Places, dates, Types involved in 'incidents'...a cataloguing system of some kind at the end of the columns...Snow and Wyndam might have known about them, but they were gone...Hal? She'd never heard him speak about any human involvement, beyond the normal...the ones, whose loyalty was bought and paid for, the individuals who looked the other way, and were rewarded...or removed...as needed. Vampires cleaned up their own mess, human collaborators were only involved when absolutely necessary. They were a weak spot; their consciences always needed salving...

"What are the types?" Milo asked, keeping his eyes on the road.

"Type 1...looks like vampires...you are a Type 3..." Another snort, then a wry chuckle.

"Typical. Werewolves...always the underdogs..." Marina twisted in her seat.

"They underestimate your kind, Milo. I do not..." she said firmly. He gave her a brief salute. "It looks like Type 2 may be ghosts...Type 4 appear to be zombies...now they are a bit...nasty...you would need cleaners after them..." Milo's head shot round. "Just checking you were paying attention, Milo...Type 0 must be human..." her voice drifted off.

"Funny that, I thought I was still human," said Milo, sarcastically.

"Not according to whoever this lot are..." she mused, her mind on other things. A small, picture perfect village flashed past the car. Honey-coloured cottages...wait...was that...? They were through the nameless village before she could catch her bearings, but the scene was familiar. It hadn't changed much in the hundred and fifty or so years since she'd last been there, if it was...

"Turn around."

"You're the boss." Milo swerved the car round, narrowly avoiding the car behind them. A blast of a horn greeted them. "Like I care..." he snapped. A sign proclaimed the name of the village, a tub of immaculately tended flowers lay beneath it. Deddington.

"You've got to be kidding." Milo sucked in a breath.

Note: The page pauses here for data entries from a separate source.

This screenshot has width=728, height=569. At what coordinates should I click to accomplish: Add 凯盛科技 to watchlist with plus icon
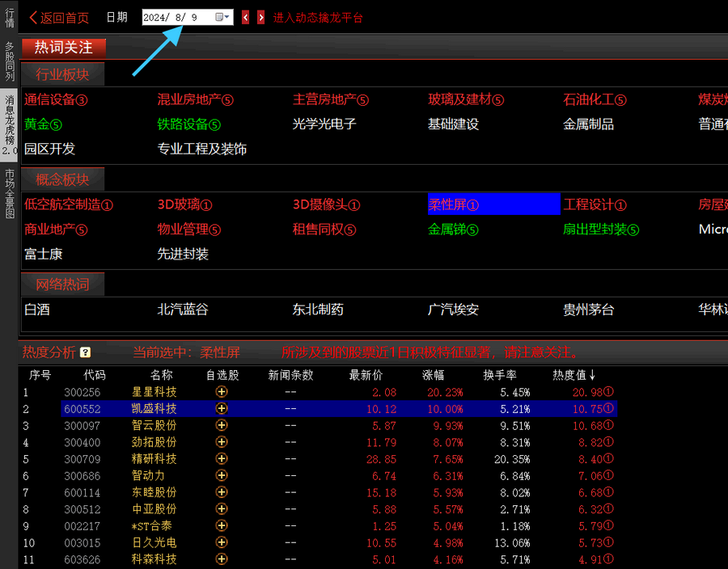pyautogui.click(x=222, y=409)
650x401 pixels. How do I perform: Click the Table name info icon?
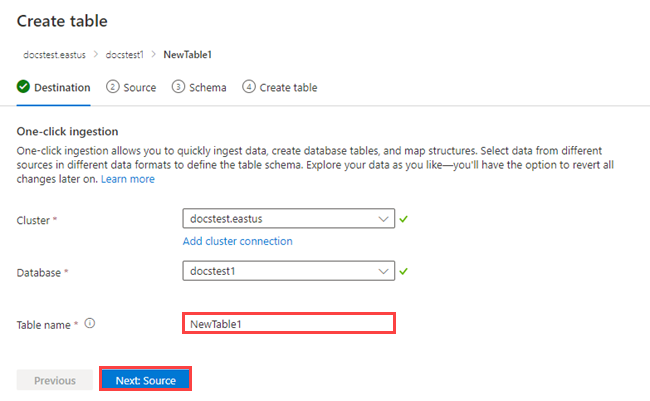(90, 324)
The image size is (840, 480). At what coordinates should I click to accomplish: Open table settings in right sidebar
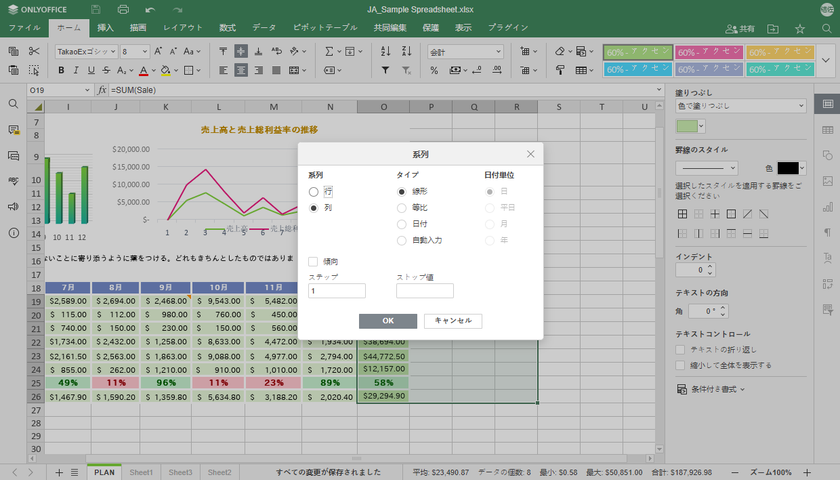point(828,130)
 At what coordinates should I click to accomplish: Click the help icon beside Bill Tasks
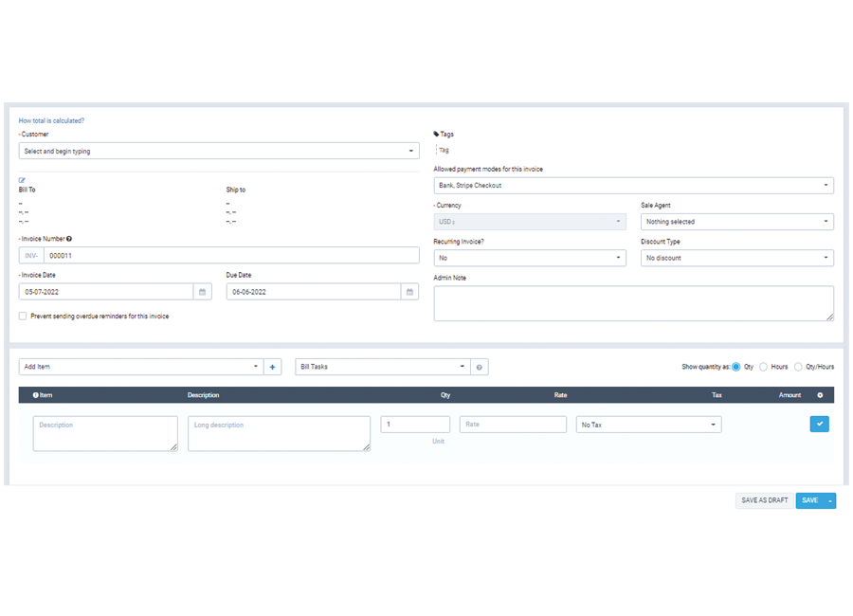tap(479, 367)
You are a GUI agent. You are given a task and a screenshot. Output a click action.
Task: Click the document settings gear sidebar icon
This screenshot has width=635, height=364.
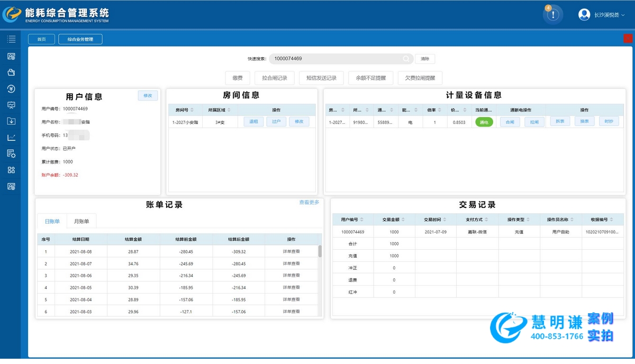tap(11, 154)
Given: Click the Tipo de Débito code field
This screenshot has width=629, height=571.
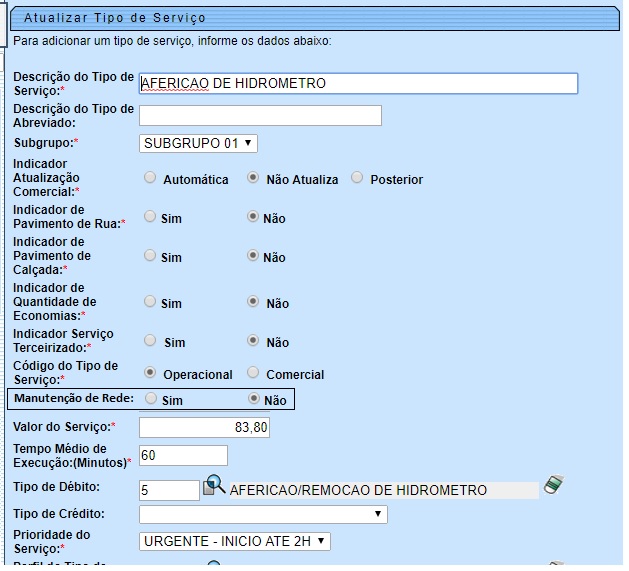Looking at the screenshot, I should pos(169,490).
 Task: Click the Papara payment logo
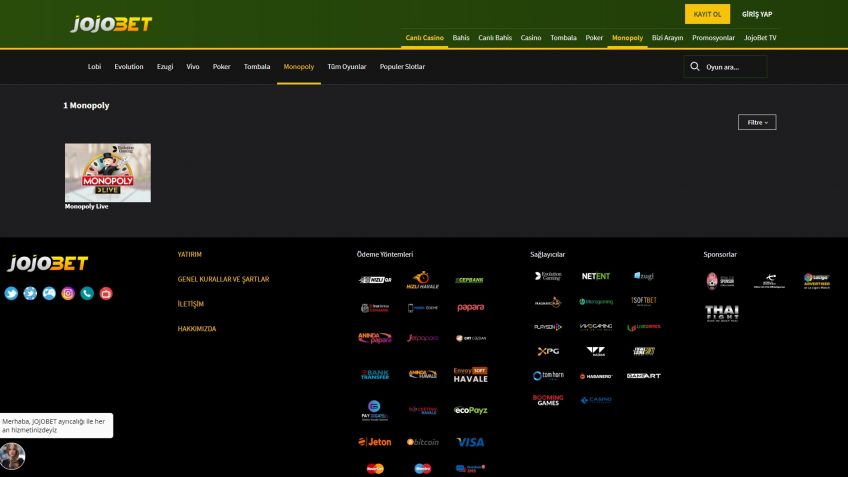point(470,307)
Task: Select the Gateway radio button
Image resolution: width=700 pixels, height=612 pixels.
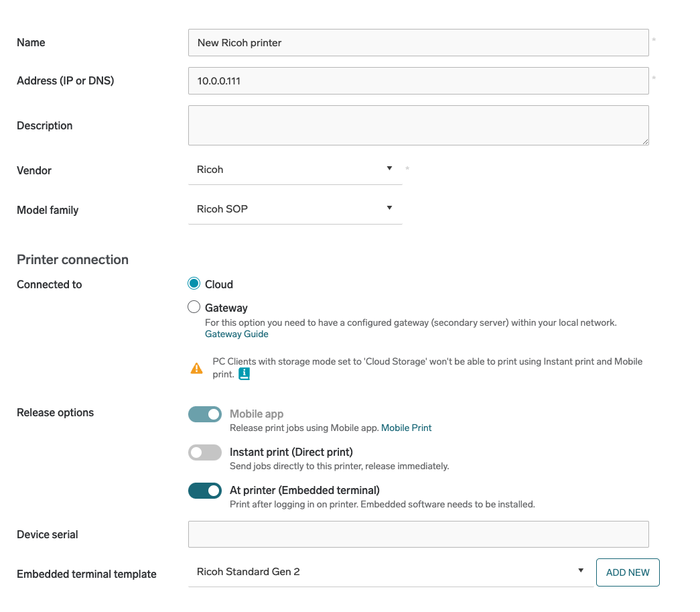Action: tap(194, 308)
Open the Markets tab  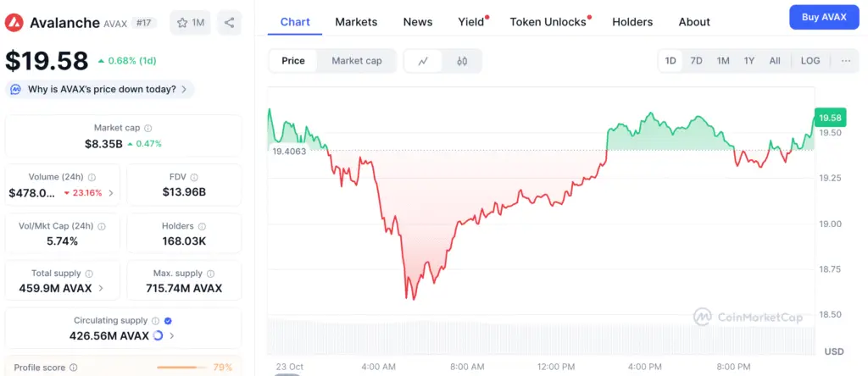coord(356,22)
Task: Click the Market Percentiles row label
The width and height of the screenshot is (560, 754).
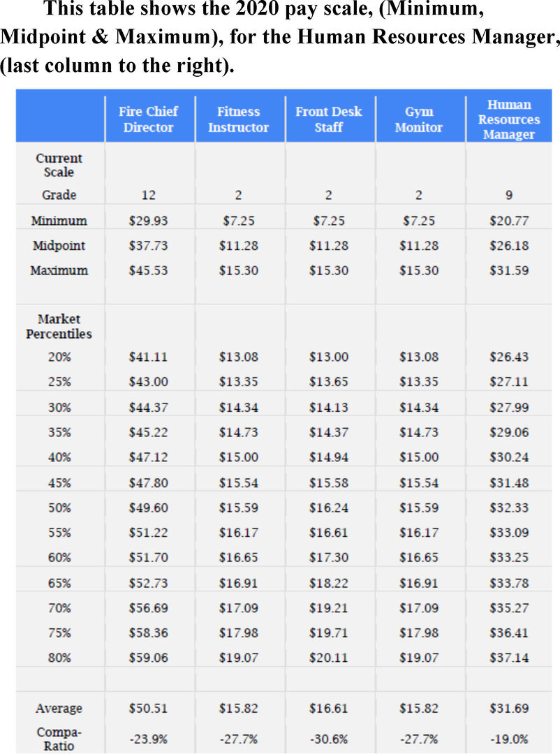Action: click(59, 327)
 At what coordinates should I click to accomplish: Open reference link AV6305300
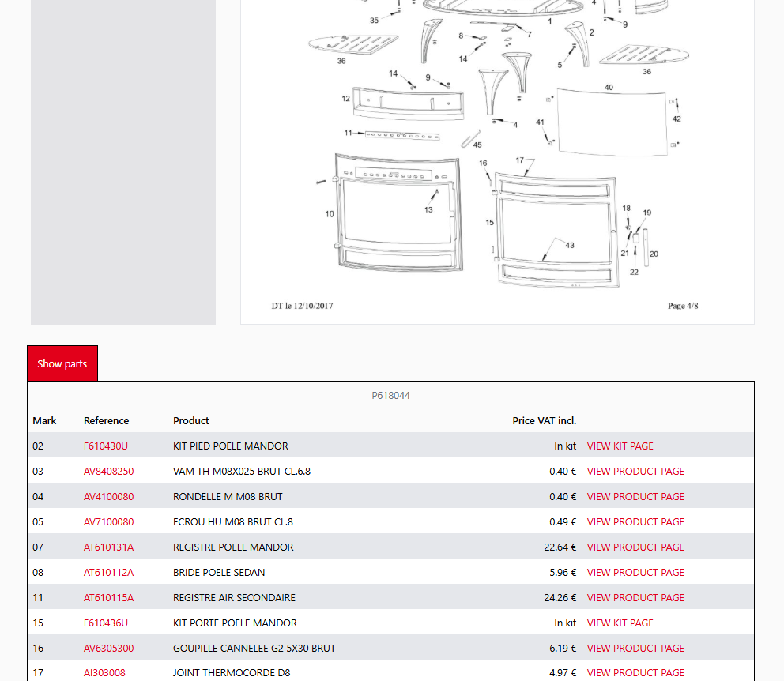click(108, 648)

"We vampires do have a twisted sense of humour..." Marina replied, with a sly smile. And some vampires in particular...He would have known it as Daedintun...The last time she'd set foot in this village, she had stepped from a carriage, in one of her most callous 'phases'...unrelenting, merciless...Milo turned the car left, into the village square. The shop fronts were different, of course, but the air of the place was still the same. A genteel Oxfordshire village, the church sitting peacefully, the unusual carvings were no doubt still in place, guarding the entrance silently. If only the villagers knew, what had gone on under their noses...just who had lived here...but, then again, this house was a kind of retreat...the country retreat of an Old acquaintance...

Certain properties were known only to Old Ones, a precaution that had served them well over the years. Shells of identities, fictitious people, born only on paper, dying at appropriate intervals; money changing hands to smooth over any difficulties...then blood being drawn to cover any fang marks...It was normal practice for houses, estates, money, even, to pass down for generations of vampires, never once passing into 'living' hands. The vampires' hidden network, it's fortunes waxing and waning through human kings and queens, parliament after parliament...Vampires looked after their own...whilst wolves stayed solitary creatures, for the most part. Packs were rare...but not unheard of...at least in the old days...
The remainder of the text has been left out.